In the Result viewer you can use space, enter, right-arrow, n, j as a next button, because it's natural. Sorry about it, I try to find the balance between rules and the acceptable comfort.
And I use the program every day so I will implement the most fine solutions.
- :back N where N can be 1, 2, 3, 4, 5, 6 or empty. short form: b the 'b' works from result viewer too, in tty console.
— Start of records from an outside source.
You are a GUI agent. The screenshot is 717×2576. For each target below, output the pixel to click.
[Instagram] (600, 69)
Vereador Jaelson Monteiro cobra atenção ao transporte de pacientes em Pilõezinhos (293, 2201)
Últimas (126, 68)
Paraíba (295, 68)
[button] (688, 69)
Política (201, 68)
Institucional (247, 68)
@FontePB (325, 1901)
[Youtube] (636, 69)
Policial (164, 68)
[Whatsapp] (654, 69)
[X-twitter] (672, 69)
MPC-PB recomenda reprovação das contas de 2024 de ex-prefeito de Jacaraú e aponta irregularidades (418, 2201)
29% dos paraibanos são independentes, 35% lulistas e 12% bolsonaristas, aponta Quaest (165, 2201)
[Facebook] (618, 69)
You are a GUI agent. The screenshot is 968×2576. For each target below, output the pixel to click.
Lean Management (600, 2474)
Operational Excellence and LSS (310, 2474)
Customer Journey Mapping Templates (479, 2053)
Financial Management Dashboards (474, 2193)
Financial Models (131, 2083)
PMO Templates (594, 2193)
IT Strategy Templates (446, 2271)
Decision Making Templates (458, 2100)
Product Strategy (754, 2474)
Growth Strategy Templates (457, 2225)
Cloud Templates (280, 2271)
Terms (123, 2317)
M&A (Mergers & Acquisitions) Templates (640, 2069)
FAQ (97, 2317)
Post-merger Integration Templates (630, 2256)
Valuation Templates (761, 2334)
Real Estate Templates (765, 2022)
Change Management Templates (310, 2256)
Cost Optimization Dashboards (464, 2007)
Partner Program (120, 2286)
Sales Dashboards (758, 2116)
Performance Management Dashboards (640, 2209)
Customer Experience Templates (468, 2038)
You can use it only in Linux virtual consoles (not from any GUI!) This is a special command but really USEFUL if you use sentence-seeker.py from virtual-console mode where you can change between consoles with Alt+F1, ALT+F2, you can use and editor in one terminal (I use vim in console 1) and sentence-seeker.py in another virtual terminal. when you type :back, the program switch back into the given terminal without any magic with ALT+Fn
The program uses a Working directory, based on user_home/.sentence-seeker.config
-
DirWorking/documents:
- original document
- indexed text info to boost up analysing
-
when the program find a document first time, it extract text info to boost up the seeking in the text
-
if the indexed text is available, the program uses it
- please install Python 3.8 or newer
- apt install python3-tk
- apt install python3-pip
Please install Python for Windows, the installer contains Tkinter automatically. https://www.python.org/downloads/windows/
-
youtube records:
- 2020 dec 11: https://youtu.be/cYZlCB7Hdew
-
start consol/gui mode
-
the program arrives with pre-packed text files, they are in .sentence-seeker/documents directory in your home dir after the first execution.
-
the program creates index at first execution, it takes about 2 minutes. if you simply copy a txt/html/pdf file into the doc dir, at next start the program indexes it at start automatically.
-
simple query: AND: order is not important, THEN: order is important
- cat AND dog
- cat AND dog > day..
- cat > dog == cat THEN dog
- (apple OR orange) AND eat
- (apple OR orange) AND (eat OR drink)
-
operators: AND, OR, THEN, >, (,)
-
class usage:
- pronouns:personal AND have:all AND iverb:pp example result: 'They've written'
- be:all > ..ywhere
- (be:all) > ..ible
- move.. > (from OR to) > ..where
- (sack OR bag) > of
- (take OR took) off
- questionwords:all AND count:all
- look.. back
- have:all yet
- touch hair head
- fell argument
- master: tested/offered for end users
- dev: it work generally, sometime tests are failed/missing/under repair, smaller issues can appear.
- sandbox: I try out ideas, refactors here - maybe works, maybe not.
Merge order: sandbox -> dev -> master
If you load the Encyclopaedia Britannica (~120 volume) and all other samples into your document dir, then the program uses about 1 Gigabyte memory.